SuCo: Sufficiency-guided Continuous Adaptive Reasoning¶

Conference: ICML2026
arXiv: 2606.17687
Code: TBD
Area: LLM Reasoning
Keywords: Adaptive Reasoning, Chain-of-Thought Efficiency, Minimum Sufficient CoT, Reinforcement Learning, Overthinking

TL;DR¶

SuCo proposes "Minimum Sufficient CoT (MSC)"—the shortest CoT prefix capable of producing the correct answer. Based on this, it designs a two-stage training process (MSC-aligned Fine-Tuning, MFT + Sufficiency-Aware Policy Optimization, SAPO), enabling large reasoning models to autonomously adjust reasoning length on a continuous spectrum. It achieves higher accuracy with fewer tokens across math, code, and science benchmarks (7B average accuracy +2.7, reasoning length reduced from 5239 to 1267).

Background & Motivation¶

Background: Large Reasoning Models (LRM) like DeepSeek-R1, o1, and Qwen3 lead significantly on difficult problems by explicitly generating Chains-of-Thought (CoT). However, they tend to write long reasoning chains for any problem—even "1+1"—causing severe computational and latency waste, which hinders deployment in scenarios like real-time coding assistants or edge devices.

Limitations of Prior Work: Existing Adaptive Reasoning Models (ALRM) attempt to adjust reasoning volume based on difficulty, but most use discrete control: either manual switching by users (Qwen3's think on/off), selection from preset levels (GPT-OSS multi-level strategy), or binary selection via external classifiers/domain labels (AdaCoT, LHRM). Their common flaw is the lack of a principled "sufficiency" criterion, forcing them to switch between limited handcrafted modes.

Key Challenge: Ideal adaptive reasoning should simultaneously satisfy "length scaling with difficulty + no manual intervention + optimal performance with minimal reasoning." However, there is a counter-intuitive tension: while the test-time scaling law suggests "more reasoning is better," is it possible that "less reasoning is better"? Discrete modes cannot answer this, nor can they finely calibrate reasoning depth at the problem level.
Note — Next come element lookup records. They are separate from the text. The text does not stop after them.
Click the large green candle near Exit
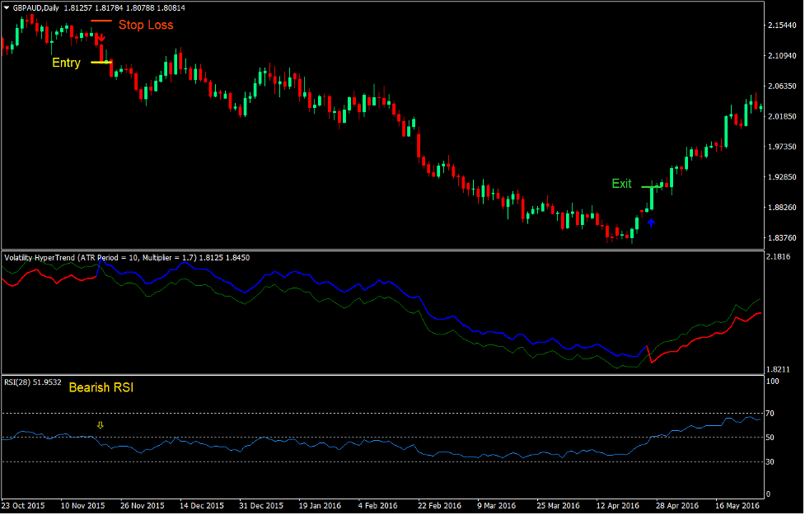(651, 196)
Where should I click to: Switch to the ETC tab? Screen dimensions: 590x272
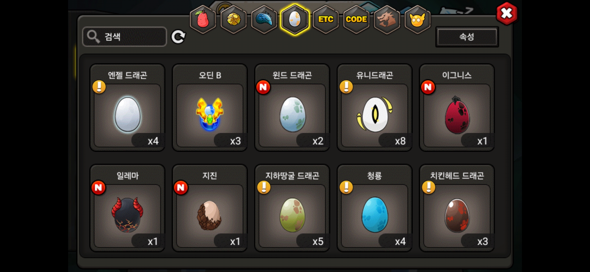pos(326,19)
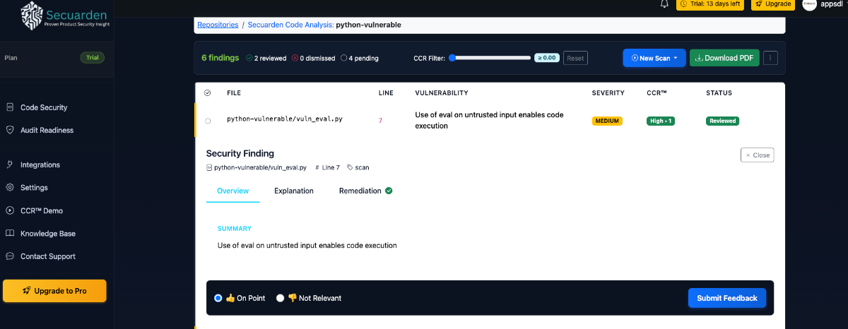Click the Repositories breadcrumb link
The height and width of the screenshot is (329, 848).
218,25
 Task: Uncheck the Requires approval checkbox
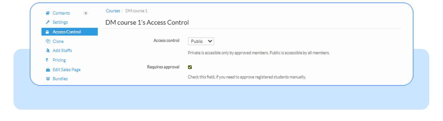coord(190,67)
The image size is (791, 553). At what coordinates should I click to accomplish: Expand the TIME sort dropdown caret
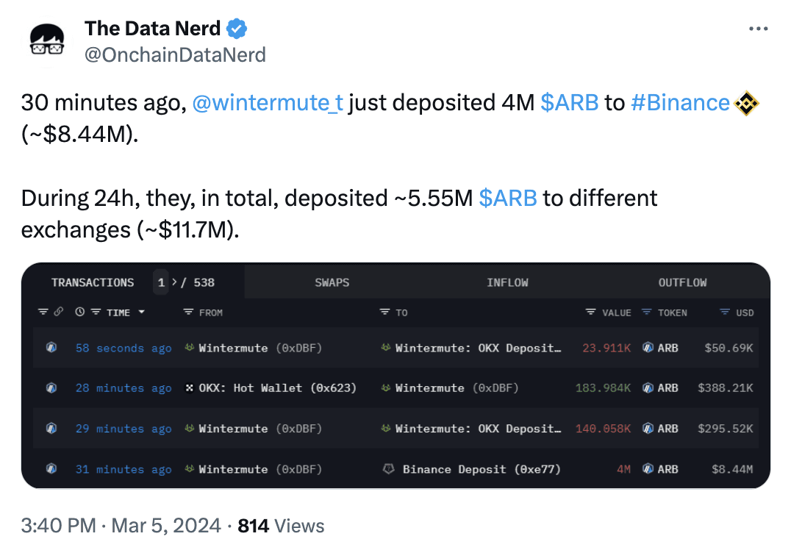(x=140, y=312)
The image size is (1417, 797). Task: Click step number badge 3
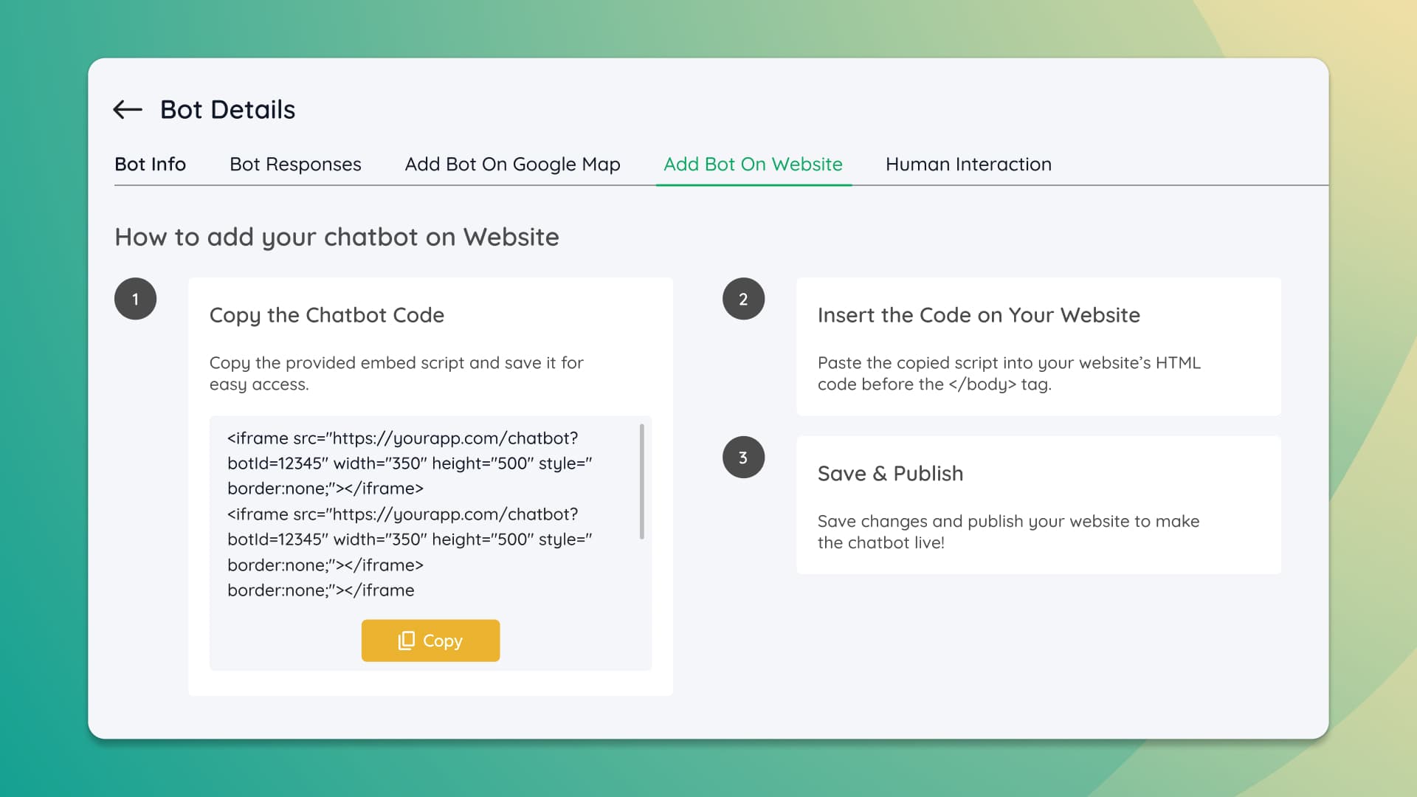(x=743, y=457)
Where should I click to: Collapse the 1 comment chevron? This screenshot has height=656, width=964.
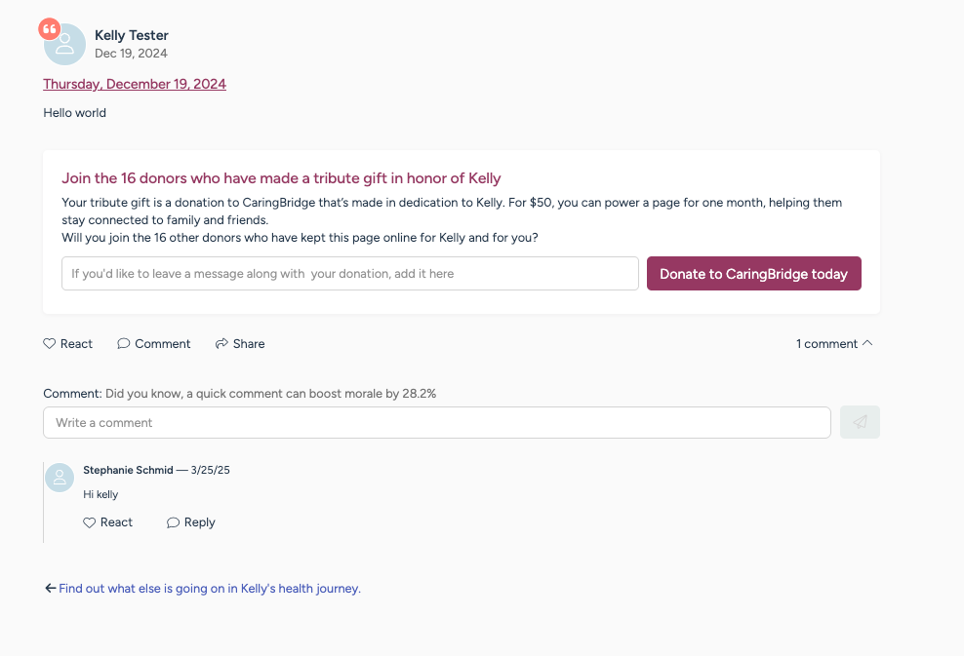(x=867, y=343)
Goal: To identify a quantifiable "reasoning sufficiency" criterion and train a model capable of autonomously controlling reasoning length on a continuous spectrum.
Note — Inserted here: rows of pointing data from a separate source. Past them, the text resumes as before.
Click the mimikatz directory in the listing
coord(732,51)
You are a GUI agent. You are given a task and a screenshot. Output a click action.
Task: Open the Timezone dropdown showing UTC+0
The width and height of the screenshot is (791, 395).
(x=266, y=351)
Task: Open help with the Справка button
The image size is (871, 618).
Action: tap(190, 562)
Key Insight: The authors define and empirically test the Minimum Sufficient CoT (MSC)—the "shortest prefix in a CoT trajectory sufficient to produce the correct answer." Across five difficulty levels of MATH, MSC not only significantly reduces tokens but also achieves consistently higher accuracy than the full CoT. This suggests that blindly piling up reasoning is counterproductive; truncating precisely at the "sufficiency point" is superior.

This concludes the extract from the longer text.